After the disaster of Alcácer Quibir (1578), and the consequent death of King Dom Sebastião, and following that of Cardinal-King Dom Henrique, Portugal fell under the rule of the King of Spain Dom Filipe II, because he claimed his rights, due to be a son. of Princess Dona Isabel of Portugal, daughter of King Dom Manuel I.
At this time the Portuguese lawmen hadn’t clear ideas about sucession law. The House of Parma, althought having a better law than this one, it was repugnant to national sentiment, which accepted only a Portuguese king. Immediately afterwards, in the sucession line, came the House of Braganza, through Duchess Dona Catarina, who was in fact the only opponent of King Philip II, and from which the rights of the House of Braganza to the throne of Portugal came closer.
After the Restoration of Independence of Portugal (December 1, 1640), and being acclaimed the Duke of Bragança as King of Portugal, it was intended to legitimize by the Cortes (assembly of representatives) of 1641, the so-called “Laws of the Corts of Lamego”, in what it concerned the Laws of the Succession of the Crown, which henceforth were adopted by the new Dynasty. From then they were considered Fundamental Kingdom Laws.
Later, in 1826, the Constitutional Charter retained the same tradition, providing that the succession of the Crown should proceed by legitimacy, according to the principles of birthright and representation, forcing Princess “Heiress” to marry a Portuguese, with prior royal permission, and excluding from the throne the foreigners. The so-called “Laws of the Corts of Lamego”, in effect since 1641 and considered the Fundamental Laws of the Kingdom, added the obligation of the Princesses to marry a noble (besides Portuguese).

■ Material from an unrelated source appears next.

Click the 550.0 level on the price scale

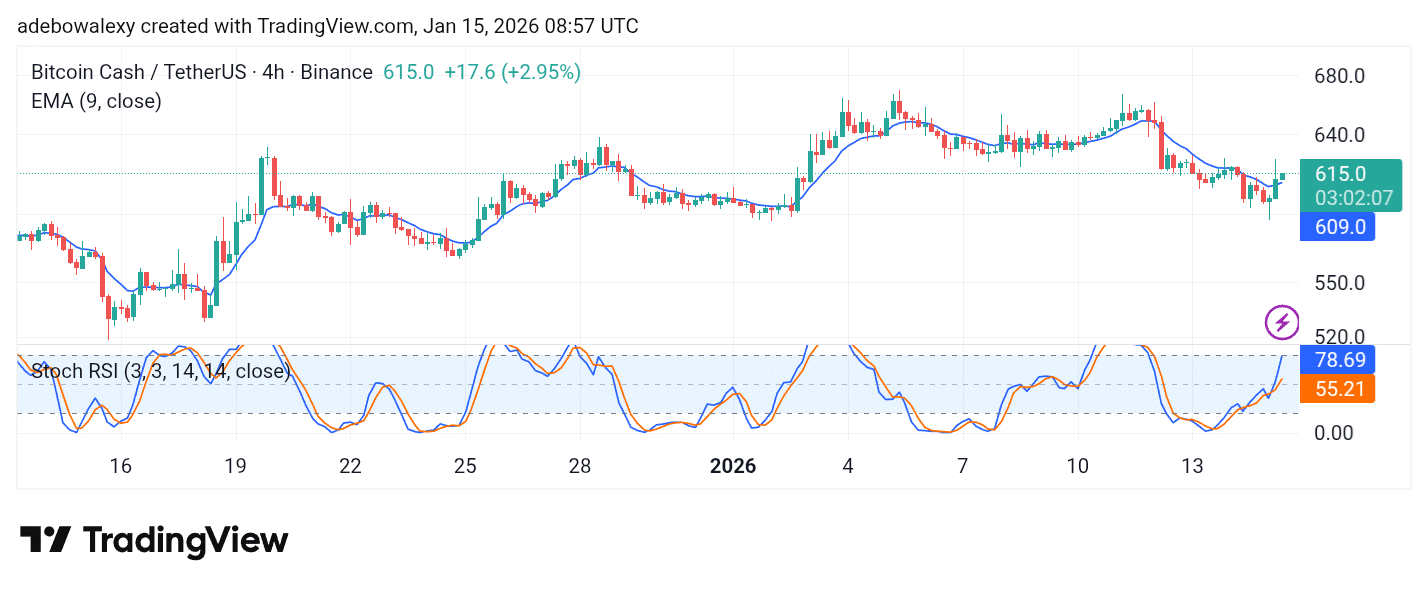1340,283
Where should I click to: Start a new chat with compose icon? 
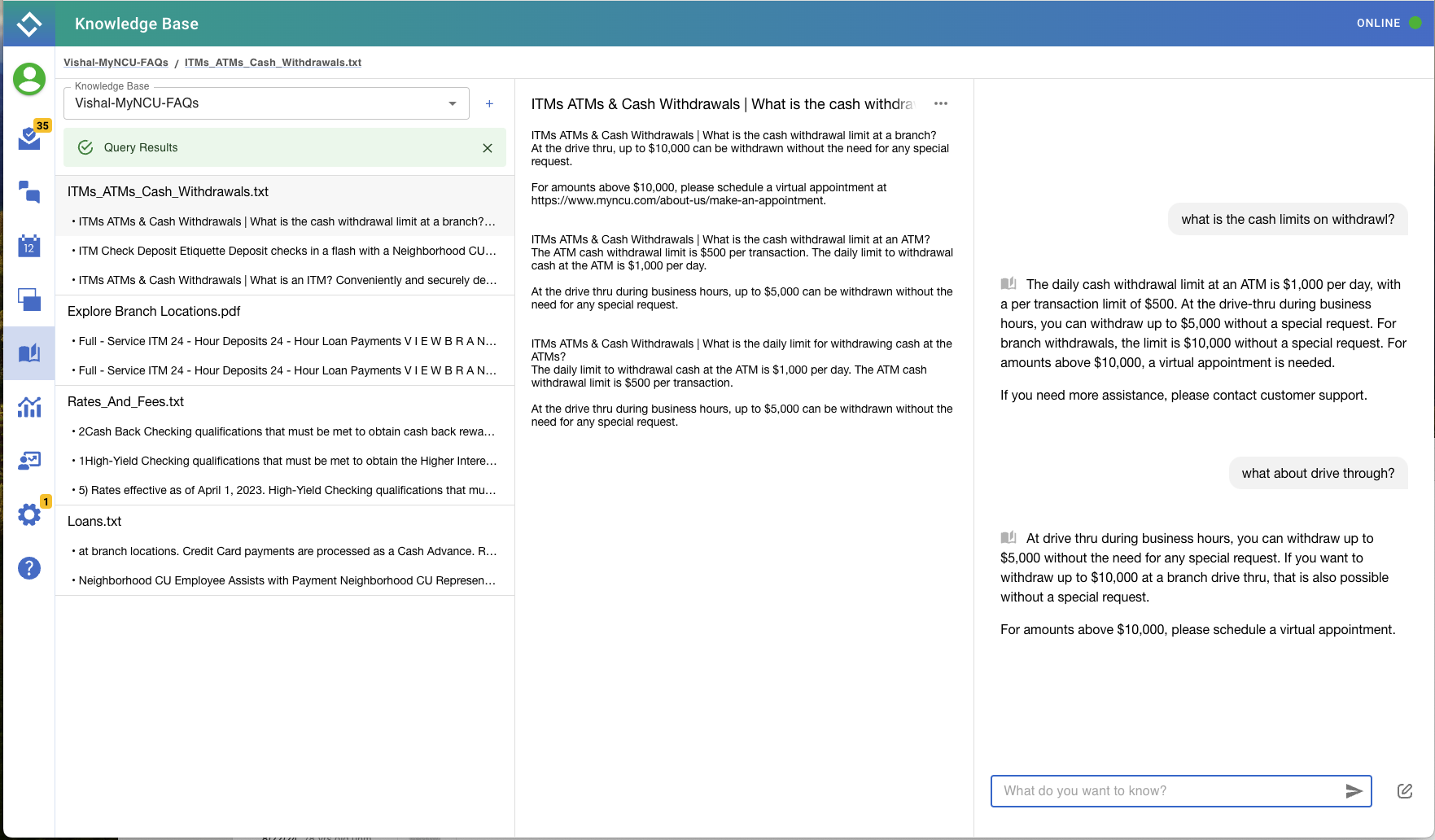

Between 1827 and 1834, the two Constitutional Branches of the Royal House of Portugal were formed, respectively the line of the descendents of Queen D. Maria II (Kings of Portugal – Bragança of Saxe-Coburg-Gotha) and the line of the descendents of Princess Dona Ana de Jesus Maria (Dukes of Loulé – Mendóça Rolim de Moura Barreto – Folque of Mendóça – Folque de Bragança and Bourbon de Mendóça).